Some labs and corporations are going straight to the source, working with suppliers to develop closed-loop recycling. Solvent recovery and distillation are back in style, thanks to better instrumentation and easier QC tools. The upshot: not only does this approach slice costs and environmental risk, it dovetails with broader ESG objectives. This has direct resonance across pharmaceutical and materials clients, because regulatory and social license increasingly ride on a lab’s ability to demonstrate meaningful stewardship over its touchpoints.
For any chemist trying to weigh the case for pyridine, 2-(4-bromophenyl)- over its various contenders, the best argument centers on reliability over novelty and real-world deliverables over theoretical edge. Having seen reactions stumble and scale-ups stall because of unpredictable behavior from less-characterized analogs, I recognize the everyday value in a molecule that does what it says. The para-bromo group creates just the right kind of chemical springboard, delivering results across multiple sectors without posing the persistent headaches of its heavier or lighter siblings.
As synthesis and manufacturing continue evolving, driven by both pressure for greener footprints and the hunger for more complex products, it’s clear old standards aren’t always enough. Pyridine, 2-(4-bromophenyl)- finds its role because it fills a very specific need with consistency, a manageable risk profile, and adaptability for new protocols. Those searching for a simple swap or a break from more unpredictable options will find it a friend, not a foe, especially in settings where timeline, yield, and environmental scrutiny converge.

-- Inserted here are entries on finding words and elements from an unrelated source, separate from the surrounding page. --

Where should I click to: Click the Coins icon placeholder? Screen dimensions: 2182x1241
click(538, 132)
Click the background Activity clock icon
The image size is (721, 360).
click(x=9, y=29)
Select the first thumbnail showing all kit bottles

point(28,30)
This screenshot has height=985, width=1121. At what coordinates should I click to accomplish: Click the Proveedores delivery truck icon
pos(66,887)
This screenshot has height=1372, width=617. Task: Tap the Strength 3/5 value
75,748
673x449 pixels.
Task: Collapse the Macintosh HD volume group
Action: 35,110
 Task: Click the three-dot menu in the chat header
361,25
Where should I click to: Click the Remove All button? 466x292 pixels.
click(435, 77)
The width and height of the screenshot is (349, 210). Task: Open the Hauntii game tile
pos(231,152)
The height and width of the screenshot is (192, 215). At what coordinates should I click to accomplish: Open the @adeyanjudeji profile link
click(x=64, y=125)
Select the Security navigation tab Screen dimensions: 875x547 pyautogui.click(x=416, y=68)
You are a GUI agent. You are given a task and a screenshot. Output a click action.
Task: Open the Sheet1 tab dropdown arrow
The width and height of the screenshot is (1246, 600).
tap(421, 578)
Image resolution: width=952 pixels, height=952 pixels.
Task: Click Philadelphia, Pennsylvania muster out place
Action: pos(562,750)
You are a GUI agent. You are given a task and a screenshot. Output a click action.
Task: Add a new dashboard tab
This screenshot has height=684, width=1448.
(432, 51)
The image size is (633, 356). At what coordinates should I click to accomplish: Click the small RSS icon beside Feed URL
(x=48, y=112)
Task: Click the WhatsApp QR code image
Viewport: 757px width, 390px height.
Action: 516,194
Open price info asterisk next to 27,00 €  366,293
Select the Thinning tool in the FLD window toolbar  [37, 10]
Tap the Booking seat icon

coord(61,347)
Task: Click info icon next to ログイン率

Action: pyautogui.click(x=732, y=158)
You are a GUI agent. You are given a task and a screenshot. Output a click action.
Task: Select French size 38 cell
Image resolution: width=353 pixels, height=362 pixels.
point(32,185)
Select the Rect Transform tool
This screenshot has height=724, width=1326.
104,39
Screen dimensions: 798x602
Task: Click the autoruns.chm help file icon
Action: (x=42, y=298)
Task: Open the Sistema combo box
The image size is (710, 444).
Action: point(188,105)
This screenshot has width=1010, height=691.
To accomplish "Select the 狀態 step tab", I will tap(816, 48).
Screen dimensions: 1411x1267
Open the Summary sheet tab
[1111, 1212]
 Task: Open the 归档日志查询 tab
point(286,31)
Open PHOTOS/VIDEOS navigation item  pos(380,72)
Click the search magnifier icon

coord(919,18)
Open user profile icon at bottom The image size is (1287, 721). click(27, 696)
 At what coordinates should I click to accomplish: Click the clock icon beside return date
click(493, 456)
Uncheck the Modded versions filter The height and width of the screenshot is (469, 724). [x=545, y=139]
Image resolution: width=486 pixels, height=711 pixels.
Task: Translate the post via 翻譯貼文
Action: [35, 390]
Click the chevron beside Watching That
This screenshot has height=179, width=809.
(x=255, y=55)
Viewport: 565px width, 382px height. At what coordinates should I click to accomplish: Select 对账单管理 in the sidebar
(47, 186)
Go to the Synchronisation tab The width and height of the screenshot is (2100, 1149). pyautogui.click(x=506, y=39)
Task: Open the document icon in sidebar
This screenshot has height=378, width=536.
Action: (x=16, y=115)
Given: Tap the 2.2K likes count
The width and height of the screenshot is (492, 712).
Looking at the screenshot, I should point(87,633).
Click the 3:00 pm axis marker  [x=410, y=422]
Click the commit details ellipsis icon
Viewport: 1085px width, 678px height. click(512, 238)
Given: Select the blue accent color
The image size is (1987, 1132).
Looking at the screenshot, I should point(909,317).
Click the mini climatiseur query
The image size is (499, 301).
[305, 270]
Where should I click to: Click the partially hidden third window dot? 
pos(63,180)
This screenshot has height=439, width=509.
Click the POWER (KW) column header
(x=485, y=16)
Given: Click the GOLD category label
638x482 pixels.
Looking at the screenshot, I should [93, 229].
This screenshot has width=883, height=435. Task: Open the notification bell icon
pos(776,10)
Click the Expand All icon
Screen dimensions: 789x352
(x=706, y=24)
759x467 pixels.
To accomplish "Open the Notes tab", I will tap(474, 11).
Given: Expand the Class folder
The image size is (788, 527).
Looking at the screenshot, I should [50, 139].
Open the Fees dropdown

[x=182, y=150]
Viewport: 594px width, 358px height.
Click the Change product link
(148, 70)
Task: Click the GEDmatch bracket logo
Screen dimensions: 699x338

The challenge going forward will be to integrate such reliable intermediates into broader circles of stewardship and innovation. That means more than following the latest green chemistry trend; it calls for a deliberate effort to fine-tune processes, engage with regulatory evolution, and keep an open door to smarter materials management. As more teams share their best practices—what works, what doesn’t, and where things break down—the real gains will go not only to those synthesizing new molecules, but to everyone sharing the same chemical ecosystem.